The Marketcetera team is as aware as the rest of us that economic changes are coming fast and furious, and that open source software can have an impact on a company's -- or individual's -- financial future. Honestly, one could say Marketcetera is twice as aware of open source software's financial potential.
Today, Marketcetera released the first full production release of its open source automated trading platform. Aimed at hedge fund managers, traders, brokers and dealers, the system is standardized, open, scalable and modular. This, says Marketcetera CEO Graham Miller, offers users faster deployments, better integration, and the ability to customize everything from the public APIs to data models.
The Marketcetera Automated Trading Platform is the first open source trading platform. It supports several scripting languages (including Java and Ruby) and strategy APIs can be created and modified through the built-in developer environment. Marketcetera uses mysql out of the box (but is "database agnostic" if necessary), and its Photon GUI was built using the Eclipse Framework.
One of the main ideas that drives Marketcetera, says Miller, is speed.
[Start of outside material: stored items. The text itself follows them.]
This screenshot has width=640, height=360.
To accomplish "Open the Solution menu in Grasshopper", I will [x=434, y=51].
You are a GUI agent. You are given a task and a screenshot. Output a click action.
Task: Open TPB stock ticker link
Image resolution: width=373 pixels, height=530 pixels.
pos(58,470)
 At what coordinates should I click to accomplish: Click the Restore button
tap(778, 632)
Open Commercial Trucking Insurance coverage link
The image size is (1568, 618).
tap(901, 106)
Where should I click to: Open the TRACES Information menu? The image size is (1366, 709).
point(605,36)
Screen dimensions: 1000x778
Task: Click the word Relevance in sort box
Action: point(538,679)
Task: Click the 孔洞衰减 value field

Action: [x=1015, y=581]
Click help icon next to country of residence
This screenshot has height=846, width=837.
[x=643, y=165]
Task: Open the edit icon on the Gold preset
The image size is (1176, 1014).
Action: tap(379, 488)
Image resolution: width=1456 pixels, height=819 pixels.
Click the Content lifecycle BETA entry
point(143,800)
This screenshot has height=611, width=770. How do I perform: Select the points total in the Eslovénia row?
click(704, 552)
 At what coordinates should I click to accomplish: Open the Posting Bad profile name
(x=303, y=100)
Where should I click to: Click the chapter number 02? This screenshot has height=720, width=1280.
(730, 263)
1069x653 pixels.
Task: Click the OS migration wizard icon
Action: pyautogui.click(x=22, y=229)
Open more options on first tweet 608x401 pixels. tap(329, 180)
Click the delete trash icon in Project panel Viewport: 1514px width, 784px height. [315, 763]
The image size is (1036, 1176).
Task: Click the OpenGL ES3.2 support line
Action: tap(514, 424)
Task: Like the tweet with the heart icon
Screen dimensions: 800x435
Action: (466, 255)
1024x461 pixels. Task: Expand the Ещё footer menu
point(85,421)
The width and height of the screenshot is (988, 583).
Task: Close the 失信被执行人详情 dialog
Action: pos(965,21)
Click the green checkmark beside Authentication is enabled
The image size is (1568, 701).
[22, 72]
Not just in terms of deployment, but in successfully completing transactions at the right time, under the proper terms. He says the open source framework lends itself easily to integration with existing infrastructure and headless deployments can minimize costs in overhead and lag time. Because the code is open, brokers aren't limited to vendor supplied components and connectors, and the Marketcetera community is expanding into these areas.
Miller acknowledges that while no one platform can be all things to all people, the open source approach offers users a genuine advantage in getting the product they want with the level of support they need, so they can focus on gaining (and keeping) that competitive edge.